Microsoft has developed VALL-E, an artificial intelligence (AI) capable of imitating a voice from a sample of just three seconds. Some demonstrations are very convincing. The firm is aware of the danger of such a tool placed in the hands of malicious people.
After the “deep fake” in image or video, will we see the arrival of “deep fake” sound? It is possible since MicrosoftMicrosoft unveiled a new artificial intelligence (AI) model of speech synthesis called VALLEY. His particuliarity ? She can imitate and therefore simulate a person’s voice with a simple three-second audio sample. Once it has learned a specific voice, this AI can synthesize that person’s sound, while preserving its timbre and emotions.
At Microsoft, it is believed that VALL-E could be used for applicationsapplications voice synthesis, but also, and this is obviously more worrying, for editing speech in a recording. It would be possible to edit and modify the sound from a transcriptiontranscription text of a speech. Imagine a speech by a politician modified by this artificial intelligence…
Le « machine learning » en action
For the firm, VALL-E is what is called a “language model of codeccodec neural”, and it relies on an audio compression technology called EnCodecrevealed by Meta (FacebookFacebook) last October. Unlike other speech synthesis methods that typically synthesize speech by manipulating waveforms, VALL-E generates audio codec codes from textual and acoustic samples. It basically analyzes a person’s sound, breaks that information down into tokens (tokenstokens) thanks to EnCodec, and it uses “machine learning” to match the three-second sample with what it has learned.
For this, Microsoft relied on the sound library LibriLight. It contains 60,000 hours of English speech from over 7,000 speakers, mostly taken from LibriVox public domain audiobooks. For VALL-E to generate a meaningful result, the voice in the three-second sample must closely match a voice in the training data.
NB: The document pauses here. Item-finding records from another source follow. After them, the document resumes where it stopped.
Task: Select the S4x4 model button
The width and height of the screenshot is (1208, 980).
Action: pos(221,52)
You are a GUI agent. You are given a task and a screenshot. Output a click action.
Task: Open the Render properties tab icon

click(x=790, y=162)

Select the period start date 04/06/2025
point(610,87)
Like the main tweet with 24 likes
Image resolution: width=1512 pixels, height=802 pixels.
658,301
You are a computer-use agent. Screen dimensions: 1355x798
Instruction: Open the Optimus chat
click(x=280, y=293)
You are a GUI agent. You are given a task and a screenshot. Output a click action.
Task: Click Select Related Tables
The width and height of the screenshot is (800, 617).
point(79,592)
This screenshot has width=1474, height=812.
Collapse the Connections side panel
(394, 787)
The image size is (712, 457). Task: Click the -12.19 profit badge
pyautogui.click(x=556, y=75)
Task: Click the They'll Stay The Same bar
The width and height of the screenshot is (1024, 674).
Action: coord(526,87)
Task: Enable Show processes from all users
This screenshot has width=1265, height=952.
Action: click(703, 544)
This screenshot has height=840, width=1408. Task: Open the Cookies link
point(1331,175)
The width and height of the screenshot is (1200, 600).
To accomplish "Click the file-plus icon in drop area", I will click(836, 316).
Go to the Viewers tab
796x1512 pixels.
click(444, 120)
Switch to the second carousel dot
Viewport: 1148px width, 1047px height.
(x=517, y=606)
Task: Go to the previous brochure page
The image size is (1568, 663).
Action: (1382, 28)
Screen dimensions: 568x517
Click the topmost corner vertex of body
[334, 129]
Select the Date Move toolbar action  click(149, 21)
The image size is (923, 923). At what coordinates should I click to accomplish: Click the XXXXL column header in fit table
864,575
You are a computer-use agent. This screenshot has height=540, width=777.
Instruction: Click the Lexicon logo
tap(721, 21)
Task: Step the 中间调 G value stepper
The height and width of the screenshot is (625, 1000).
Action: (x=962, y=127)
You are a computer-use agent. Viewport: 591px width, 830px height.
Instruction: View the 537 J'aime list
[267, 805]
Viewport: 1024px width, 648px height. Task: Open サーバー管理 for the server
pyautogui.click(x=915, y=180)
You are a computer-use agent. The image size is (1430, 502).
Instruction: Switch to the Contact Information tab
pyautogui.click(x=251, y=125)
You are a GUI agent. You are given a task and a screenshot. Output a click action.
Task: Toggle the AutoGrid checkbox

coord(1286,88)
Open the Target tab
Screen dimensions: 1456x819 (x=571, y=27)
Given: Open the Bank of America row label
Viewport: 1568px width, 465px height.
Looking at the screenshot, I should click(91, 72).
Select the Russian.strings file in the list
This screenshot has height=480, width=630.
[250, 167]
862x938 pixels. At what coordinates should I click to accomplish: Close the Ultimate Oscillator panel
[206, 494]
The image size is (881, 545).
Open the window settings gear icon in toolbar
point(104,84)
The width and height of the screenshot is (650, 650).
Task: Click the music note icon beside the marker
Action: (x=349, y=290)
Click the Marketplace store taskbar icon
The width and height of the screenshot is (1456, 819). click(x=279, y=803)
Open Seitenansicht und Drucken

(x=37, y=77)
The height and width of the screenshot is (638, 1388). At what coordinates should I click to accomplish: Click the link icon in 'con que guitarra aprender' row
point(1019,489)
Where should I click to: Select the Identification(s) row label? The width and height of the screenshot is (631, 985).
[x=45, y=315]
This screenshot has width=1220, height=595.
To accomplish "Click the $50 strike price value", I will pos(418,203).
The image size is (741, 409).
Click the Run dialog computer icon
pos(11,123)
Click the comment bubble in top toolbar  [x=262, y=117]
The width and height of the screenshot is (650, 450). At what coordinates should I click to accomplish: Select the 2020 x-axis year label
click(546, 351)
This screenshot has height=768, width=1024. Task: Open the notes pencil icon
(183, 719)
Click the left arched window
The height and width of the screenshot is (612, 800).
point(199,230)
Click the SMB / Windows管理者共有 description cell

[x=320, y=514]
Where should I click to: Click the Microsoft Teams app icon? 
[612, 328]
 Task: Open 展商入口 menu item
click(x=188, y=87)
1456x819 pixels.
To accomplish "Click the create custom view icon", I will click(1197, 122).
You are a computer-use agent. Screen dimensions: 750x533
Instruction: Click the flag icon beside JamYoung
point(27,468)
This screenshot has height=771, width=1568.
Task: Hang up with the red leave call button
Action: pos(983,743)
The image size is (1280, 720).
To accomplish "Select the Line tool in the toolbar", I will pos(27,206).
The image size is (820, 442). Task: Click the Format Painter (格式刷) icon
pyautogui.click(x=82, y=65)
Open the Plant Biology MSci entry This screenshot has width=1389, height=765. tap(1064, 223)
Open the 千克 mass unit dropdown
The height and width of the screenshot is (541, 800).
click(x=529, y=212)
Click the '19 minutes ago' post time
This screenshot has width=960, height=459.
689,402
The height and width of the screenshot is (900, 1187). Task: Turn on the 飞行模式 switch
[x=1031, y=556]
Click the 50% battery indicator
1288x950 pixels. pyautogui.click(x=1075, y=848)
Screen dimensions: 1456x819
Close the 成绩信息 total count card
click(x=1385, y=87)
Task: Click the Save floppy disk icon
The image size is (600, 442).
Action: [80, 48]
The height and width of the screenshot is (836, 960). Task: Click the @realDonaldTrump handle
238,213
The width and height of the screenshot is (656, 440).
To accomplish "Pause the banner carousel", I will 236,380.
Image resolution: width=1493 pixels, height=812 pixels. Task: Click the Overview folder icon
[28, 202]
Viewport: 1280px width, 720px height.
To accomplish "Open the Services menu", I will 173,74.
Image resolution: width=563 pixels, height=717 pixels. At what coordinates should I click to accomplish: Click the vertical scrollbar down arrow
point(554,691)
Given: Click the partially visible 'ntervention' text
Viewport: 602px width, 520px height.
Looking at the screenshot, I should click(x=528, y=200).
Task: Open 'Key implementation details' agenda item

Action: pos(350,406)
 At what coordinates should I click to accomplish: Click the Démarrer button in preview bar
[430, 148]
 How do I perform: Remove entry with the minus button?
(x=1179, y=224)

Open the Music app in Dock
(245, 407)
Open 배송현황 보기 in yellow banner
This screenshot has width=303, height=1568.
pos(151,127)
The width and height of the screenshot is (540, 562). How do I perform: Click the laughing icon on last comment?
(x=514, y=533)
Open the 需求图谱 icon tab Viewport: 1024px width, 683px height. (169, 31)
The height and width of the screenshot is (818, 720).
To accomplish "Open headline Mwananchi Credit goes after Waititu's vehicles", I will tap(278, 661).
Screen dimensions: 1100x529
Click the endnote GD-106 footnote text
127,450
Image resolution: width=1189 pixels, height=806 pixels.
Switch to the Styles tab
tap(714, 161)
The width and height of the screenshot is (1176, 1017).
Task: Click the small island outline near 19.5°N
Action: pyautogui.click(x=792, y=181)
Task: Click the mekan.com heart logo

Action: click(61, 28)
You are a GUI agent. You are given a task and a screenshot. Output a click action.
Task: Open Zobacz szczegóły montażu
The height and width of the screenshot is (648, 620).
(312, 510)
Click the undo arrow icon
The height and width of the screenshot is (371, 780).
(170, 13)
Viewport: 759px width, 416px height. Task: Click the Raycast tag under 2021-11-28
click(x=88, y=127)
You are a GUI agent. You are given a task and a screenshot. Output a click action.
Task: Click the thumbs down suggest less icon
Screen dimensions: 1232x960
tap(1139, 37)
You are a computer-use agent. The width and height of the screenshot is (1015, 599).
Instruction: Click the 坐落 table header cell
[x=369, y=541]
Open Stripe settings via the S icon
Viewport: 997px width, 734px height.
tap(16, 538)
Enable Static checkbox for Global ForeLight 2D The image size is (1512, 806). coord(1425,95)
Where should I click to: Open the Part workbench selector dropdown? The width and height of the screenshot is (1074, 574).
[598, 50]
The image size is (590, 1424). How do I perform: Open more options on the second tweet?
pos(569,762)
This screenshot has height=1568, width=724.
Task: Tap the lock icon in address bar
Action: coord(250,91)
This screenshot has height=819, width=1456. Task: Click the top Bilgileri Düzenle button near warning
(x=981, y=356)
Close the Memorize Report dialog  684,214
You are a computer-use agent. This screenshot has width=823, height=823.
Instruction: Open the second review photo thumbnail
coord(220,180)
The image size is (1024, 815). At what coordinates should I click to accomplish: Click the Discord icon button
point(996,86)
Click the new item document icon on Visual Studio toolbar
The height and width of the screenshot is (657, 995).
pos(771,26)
I must do something about it.
An example © VALL-E
Microsoft is aware of the danger
To convince you, Microsoft provides dozens of audio examples of the AI model in action. Some are frighteningly similar, but others are clearly synthetic and the human ear manages to distinguish that it is an artificial intelligence. What is impressive is that in addition to preserving the tone and emotion of the person speaking, VALL-E is able to reproduce the environment and conditions of the recording. Microsoft takes the example of a telephone call with the acoustic and frequency properties specific to this type of conversation.
Asked about the dangers of such artificial intelligence, Microsoft confirms that the source code is not available, and the firm is aware that ” this can lead to potential risks of model misuse, such as voice spoofing or impersonating a specific speaker. To mitigate these risks, it is possible to build a detection model to discriminate if an audio clip has been synthesized by VALL-E. We will also put Microsoft AI principles into practice when further developing the models. ».